Hazard3/doc/sections/instruction_timings.adoc

== Instruction Cycle Counts

All timings are given assuming perfect bus behaviour (no downstream bus stalls).

=== RV32I

[%autowidth.stretch, options="header"]
|===
| Instruction | Cycles | Note
3+| Integer Register-register
| `add rd, rs1, rs2` | 1 |
| `sub rd, rs1, rs2` | 1 |
| `slt rd, rs1, rs2` | 1 |
| `sltu rd, rs1, rs2` | 1 |
| `and rd, rs1, rs2` | 1 |
| `or rd, rs1, rs2` | 1 |
| `xor rd, rs1, rs2` | 1 |
| `sll rd, rs1, rs2` | 1 |
| `srl rd, rs1, rs2` | 1 |
| `sra rd, rs1, rs2` | 1 |
3+| Integer Register-immediate
| `addi rd, rs1, imm` | 1 | `nop` is a pseudo-op for `addi x0, x0, 0`
| `slti rd, rs1, imm` | 1 |
| `sltiu rd, rs1, imm` | 1 |
| `andi rd, rs1, imm` | 1 |
| `ori rd, rs1, imm` | 1 |
| `xori rd, rs1, imm` | 1 |
| `slli rd, rs1, imm` | 1 |
| `srli rd, rs1, imm` | 1 |
| `srai rd, rs1, imm` | 1 |
3+| Large Immediate
| `lui rd, imm` | 1 |
| `auipc rd, imm` | 1 |
3+| Control Transfer
| `jal rd, label` | 2footnote:unaligned_branch[A jump or branch to a 32-bit instruction which is not 32-bit-aligned requires one additional cycle, because two naturally aligned bus cycles are required to fetch the target instruction.]|
| `jalr rd, rs1, imm` | 2footnote:unaligned_branch[] |
| `beq rs1, rs2, label`| 1 or 2footnote:unaligned_branch[] | 1 if nontaken, 2 if taken.
| `bne rs1, rs2, label`| 1 or 2footnote:unaligned_branch[] | 1 if nontaken, 2 if taken.
| `blt rs1, rs2, label`| 1 or 2footnote:unaligned_branch[] | 1 if nontaken, 2 if taken.
| `bge rs1, rs2, label`| 1 or 2footnote:unaligned_branch[] | 1 if nontaken, 2 if taken.
| `bltu rs1, rs2, label`| 1 or 2footnote:unaligned_branch[] | 1 if nontaken, 2 if taken.
| `bgeu rs1, rs2, label`| 1 or 2footnote:unaligned_branch[] | 1 if nontaken, 2 if taken.
3+| Load and Store
| `lw rd, imm(rs1)` | 1 or 2 | 1 if next instruction is independent, 2 if dependent.footnote:data_dependency[If an instruction uses load data (from stage 3) in stage 2, a 1-cycle bubble is inserted after the load.

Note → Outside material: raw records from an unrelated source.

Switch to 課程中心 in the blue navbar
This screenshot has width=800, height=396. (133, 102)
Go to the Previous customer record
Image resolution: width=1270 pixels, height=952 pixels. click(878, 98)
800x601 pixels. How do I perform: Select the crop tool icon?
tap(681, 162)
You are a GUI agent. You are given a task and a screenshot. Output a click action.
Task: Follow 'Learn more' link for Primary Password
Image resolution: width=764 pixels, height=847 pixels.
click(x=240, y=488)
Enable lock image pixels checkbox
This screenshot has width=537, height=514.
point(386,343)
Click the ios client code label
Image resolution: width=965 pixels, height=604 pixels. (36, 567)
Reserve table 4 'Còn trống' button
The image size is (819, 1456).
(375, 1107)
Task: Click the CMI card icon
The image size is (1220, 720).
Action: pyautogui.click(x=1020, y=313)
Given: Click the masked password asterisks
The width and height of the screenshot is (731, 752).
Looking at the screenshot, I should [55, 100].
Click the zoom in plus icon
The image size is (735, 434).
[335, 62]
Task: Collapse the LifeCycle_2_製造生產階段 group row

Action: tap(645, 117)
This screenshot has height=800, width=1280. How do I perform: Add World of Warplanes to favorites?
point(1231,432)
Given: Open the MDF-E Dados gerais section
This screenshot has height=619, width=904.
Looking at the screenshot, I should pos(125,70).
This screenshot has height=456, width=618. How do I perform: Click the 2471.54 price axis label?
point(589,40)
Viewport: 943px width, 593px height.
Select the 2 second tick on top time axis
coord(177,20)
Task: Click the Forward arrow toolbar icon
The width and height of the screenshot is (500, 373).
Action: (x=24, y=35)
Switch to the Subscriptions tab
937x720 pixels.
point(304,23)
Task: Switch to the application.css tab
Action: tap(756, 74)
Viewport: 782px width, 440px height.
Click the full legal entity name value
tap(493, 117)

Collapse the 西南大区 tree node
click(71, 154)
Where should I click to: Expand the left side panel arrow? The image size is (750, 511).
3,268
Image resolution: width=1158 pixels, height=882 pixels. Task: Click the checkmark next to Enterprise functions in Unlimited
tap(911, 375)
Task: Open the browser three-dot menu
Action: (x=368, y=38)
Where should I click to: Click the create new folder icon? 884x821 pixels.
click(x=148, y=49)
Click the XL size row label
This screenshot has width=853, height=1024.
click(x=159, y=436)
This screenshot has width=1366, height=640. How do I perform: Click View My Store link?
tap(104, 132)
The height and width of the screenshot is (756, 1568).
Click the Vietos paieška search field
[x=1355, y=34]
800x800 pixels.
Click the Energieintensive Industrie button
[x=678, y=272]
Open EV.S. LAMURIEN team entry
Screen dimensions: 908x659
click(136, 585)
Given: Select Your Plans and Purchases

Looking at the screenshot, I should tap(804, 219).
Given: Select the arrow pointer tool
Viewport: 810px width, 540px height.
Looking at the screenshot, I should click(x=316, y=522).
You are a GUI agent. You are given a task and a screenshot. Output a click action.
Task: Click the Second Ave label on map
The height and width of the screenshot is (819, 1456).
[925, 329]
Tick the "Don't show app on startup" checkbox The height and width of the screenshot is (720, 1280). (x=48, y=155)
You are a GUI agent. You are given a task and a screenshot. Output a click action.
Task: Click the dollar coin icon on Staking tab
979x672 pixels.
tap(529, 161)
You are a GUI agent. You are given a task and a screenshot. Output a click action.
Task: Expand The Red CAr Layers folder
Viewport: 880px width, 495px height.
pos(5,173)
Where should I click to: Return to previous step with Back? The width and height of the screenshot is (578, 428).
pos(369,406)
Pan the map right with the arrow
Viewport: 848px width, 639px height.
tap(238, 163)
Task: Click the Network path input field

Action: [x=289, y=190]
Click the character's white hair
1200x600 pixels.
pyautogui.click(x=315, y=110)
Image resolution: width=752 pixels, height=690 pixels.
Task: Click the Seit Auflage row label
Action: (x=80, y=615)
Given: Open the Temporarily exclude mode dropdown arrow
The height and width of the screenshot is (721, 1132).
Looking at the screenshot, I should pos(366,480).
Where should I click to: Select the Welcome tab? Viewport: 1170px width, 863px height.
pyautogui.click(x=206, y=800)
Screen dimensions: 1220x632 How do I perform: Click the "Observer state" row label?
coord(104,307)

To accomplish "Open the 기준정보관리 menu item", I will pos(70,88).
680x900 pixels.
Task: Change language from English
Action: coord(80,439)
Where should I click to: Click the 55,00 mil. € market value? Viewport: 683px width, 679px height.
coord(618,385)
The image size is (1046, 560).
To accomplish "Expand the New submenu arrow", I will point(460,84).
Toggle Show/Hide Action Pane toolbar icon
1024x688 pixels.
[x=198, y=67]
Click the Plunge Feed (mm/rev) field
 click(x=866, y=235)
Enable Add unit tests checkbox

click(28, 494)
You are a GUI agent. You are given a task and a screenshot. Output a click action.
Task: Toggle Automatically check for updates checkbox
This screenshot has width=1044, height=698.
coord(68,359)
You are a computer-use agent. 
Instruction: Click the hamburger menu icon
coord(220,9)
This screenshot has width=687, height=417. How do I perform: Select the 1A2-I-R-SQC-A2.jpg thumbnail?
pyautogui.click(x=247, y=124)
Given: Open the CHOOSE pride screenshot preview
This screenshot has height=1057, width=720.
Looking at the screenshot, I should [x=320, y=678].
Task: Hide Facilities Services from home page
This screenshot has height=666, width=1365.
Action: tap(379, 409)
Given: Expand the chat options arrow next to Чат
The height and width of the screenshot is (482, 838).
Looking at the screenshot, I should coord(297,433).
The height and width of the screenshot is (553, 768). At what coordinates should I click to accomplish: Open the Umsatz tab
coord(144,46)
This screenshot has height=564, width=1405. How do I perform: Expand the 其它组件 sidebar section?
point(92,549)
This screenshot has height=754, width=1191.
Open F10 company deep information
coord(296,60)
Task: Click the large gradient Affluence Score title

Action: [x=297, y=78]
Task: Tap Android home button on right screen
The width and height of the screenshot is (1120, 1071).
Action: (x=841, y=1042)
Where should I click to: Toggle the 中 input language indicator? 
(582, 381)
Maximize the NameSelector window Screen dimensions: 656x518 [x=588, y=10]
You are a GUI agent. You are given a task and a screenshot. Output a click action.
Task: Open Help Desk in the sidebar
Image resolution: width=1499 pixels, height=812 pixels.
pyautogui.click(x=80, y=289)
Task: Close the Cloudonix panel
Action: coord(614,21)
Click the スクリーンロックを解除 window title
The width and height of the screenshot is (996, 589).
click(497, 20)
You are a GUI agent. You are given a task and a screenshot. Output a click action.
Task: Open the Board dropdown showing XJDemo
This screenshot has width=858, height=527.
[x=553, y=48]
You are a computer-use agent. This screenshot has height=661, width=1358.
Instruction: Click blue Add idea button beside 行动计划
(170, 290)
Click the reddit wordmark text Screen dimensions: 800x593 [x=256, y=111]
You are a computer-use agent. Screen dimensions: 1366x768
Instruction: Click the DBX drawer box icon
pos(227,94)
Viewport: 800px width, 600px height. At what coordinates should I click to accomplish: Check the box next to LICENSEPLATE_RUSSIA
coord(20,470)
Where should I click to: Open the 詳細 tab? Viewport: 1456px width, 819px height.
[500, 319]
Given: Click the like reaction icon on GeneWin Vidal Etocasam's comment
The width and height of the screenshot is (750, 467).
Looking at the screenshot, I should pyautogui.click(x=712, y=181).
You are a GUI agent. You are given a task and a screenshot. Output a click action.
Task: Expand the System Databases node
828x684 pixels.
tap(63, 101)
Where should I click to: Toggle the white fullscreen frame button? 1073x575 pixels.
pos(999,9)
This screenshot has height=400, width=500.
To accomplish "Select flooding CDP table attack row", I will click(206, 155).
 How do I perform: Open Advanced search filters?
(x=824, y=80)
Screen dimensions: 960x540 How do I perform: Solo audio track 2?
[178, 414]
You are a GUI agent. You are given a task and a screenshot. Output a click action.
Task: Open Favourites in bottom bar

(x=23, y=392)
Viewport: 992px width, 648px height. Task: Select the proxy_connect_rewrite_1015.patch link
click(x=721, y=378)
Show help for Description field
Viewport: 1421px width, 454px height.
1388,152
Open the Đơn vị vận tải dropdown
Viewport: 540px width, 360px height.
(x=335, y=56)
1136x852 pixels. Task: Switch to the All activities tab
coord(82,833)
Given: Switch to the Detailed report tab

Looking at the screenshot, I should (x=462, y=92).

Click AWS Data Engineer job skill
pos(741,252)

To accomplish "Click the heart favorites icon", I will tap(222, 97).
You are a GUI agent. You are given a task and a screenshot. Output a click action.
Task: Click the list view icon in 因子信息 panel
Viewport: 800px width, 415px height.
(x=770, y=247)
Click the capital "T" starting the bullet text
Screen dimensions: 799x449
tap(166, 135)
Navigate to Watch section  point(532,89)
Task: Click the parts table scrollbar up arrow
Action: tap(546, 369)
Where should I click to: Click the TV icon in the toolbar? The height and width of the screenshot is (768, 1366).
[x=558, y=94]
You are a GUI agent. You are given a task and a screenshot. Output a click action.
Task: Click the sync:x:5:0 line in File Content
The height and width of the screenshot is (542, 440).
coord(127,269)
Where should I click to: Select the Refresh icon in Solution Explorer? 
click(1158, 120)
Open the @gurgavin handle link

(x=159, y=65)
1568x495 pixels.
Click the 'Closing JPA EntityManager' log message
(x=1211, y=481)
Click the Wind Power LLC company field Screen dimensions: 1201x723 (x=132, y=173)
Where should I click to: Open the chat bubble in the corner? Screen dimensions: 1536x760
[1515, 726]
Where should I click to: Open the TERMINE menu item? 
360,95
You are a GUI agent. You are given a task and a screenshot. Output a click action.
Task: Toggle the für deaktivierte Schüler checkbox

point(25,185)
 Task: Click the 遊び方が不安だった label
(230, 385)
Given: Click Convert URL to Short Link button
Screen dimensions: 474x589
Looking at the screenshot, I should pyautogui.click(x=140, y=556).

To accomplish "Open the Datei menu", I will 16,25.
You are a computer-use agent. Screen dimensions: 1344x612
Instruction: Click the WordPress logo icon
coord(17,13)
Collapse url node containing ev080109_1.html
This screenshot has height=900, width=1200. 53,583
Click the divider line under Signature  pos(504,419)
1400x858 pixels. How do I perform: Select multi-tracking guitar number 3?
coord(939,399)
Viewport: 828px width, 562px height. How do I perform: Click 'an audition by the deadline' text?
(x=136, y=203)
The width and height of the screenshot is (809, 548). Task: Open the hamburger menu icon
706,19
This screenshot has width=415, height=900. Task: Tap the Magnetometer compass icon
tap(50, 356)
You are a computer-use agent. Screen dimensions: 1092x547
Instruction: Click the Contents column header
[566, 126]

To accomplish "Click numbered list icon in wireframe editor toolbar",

Load-data to store-data dependency does not experience this, because the store data is used in stage 3. However, load-data to store-address (or e.g. load-to-add) does qualify.]
| `lh rd, imm(rs1)` | 1 or 2 | 1 if next instruction is independent, 2 if dependent.footnote:data_dependency[]
| `lhu rd, imm(rs1)` | 1 or 2 | 1 if next instruction is independent, 2 if dependent.footnote:data_dependency[]
| `lb rd, imm(rs1)` | 1 or 2 | 1 if next instruction is independent, 2 if dependent.footnote:data_dependency[]
| `lbu rd, imm(rs1)` | 1 or 2 | 1 if next instruction is independent, 2 if dependent.footnote:data_dependency[]
| `sw rs2, imm(rs1)` | 1 |
| `sh rs2, imm(rs1)` | 1 |
| `sb rs2, imm(rs1)` | 1 |
|===

=== M Extension

Timings assume the core is configured with `MULDIV_UNROLL = 2` and `MUL_FAST = 1`. I.e. the sequential multiply/divide circuit processes two bits per cycle, and a separate dedicated multiplier is present for the `mul` instruction.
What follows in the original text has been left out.